Since 2008, global IT giant Infosys has cut more than $80 million from its energy bills and reduced electricity consumption per staff member by 44%. Its success lies in seizing every opportunity to reduce energy consumption in its existing buildings – from reducing the size of chiller plants for air conditioning, to painting roofs white so they reflect the heat. Cutting edge design of new buildings also helps keep offices cooler and maximises natural light. Infosys is a finalist for the Ashden Award for Sustainable Buildings.
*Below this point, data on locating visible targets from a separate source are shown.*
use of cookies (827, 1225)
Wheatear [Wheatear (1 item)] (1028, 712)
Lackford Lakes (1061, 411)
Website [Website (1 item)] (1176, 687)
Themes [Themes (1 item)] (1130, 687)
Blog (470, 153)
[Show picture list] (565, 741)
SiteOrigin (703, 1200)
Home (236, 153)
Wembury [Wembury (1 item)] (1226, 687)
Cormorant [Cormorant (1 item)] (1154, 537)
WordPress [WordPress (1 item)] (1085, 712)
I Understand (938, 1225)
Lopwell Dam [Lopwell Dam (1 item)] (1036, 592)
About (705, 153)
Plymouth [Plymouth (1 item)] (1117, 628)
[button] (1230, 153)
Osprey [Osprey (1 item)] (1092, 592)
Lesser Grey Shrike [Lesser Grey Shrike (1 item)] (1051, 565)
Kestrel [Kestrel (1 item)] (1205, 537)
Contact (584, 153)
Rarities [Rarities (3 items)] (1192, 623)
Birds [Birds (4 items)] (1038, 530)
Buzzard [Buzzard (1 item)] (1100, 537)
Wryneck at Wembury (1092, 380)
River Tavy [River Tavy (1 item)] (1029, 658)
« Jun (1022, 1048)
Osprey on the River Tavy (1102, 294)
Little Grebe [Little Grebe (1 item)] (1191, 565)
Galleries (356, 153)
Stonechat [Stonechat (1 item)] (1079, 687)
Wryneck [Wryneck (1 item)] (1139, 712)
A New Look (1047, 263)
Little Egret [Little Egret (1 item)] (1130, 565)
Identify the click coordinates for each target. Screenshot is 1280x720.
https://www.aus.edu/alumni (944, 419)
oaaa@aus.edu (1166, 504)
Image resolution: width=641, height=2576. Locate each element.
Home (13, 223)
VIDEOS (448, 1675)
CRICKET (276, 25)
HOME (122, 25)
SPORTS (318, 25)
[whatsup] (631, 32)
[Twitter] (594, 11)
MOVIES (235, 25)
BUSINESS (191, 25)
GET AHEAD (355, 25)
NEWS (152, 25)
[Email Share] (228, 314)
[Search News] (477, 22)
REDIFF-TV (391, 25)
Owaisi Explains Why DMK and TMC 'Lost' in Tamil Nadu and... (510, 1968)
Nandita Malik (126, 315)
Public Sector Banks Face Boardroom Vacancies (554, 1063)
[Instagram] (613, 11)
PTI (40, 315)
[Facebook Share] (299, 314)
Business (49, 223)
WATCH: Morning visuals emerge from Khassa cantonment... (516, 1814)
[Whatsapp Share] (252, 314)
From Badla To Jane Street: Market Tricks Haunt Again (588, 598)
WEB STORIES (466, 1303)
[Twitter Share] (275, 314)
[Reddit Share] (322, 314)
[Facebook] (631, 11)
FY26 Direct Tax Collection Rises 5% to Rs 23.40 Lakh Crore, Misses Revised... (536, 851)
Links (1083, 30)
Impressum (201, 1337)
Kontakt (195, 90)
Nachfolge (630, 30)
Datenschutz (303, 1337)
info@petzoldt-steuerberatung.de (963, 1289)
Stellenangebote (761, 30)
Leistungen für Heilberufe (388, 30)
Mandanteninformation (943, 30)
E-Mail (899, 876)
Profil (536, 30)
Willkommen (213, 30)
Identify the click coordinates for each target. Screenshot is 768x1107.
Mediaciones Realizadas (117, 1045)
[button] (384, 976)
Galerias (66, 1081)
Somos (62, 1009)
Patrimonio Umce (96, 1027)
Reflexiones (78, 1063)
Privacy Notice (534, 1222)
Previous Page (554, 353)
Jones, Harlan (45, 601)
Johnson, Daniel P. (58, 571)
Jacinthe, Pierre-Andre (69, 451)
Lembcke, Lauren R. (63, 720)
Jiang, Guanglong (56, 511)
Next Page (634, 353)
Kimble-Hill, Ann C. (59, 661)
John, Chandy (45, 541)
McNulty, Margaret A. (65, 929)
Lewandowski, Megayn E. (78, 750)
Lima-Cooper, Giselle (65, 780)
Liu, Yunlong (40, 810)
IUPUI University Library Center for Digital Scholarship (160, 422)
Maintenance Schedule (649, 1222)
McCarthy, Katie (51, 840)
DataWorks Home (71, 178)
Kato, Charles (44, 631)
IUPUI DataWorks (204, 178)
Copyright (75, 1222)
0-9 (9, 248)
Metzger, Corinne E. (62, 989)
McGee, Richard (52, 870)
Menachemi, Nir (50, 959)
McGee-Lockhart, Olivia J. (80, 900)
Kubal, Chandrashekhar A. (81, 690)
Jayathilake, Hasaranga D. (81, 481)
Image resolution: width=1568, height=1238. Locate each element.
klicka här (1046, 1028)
Mera Gao Power, Uttar Pradesh

Mera Gao Power is demonstrating the business case for meeting the needs of the some of the poorest people in India with the pioneering use of unsubsidised commercial micro grids, which have so far connected more than 20,000 families to clean, affordable power. Each system is easy to install and provides seven hours of light and mobile phone-charging for up to 32 houses. Mera Gao Power is a finalist for the CitiAshden Award for Innovation in Finance.

A total of 14 Ashden Award winners will be announced at ceremony at the Royal Geographical Society in London on 22 May 2014. Winners will receive up to £40,000 and global recognition as one of 2014’s green energy leaders.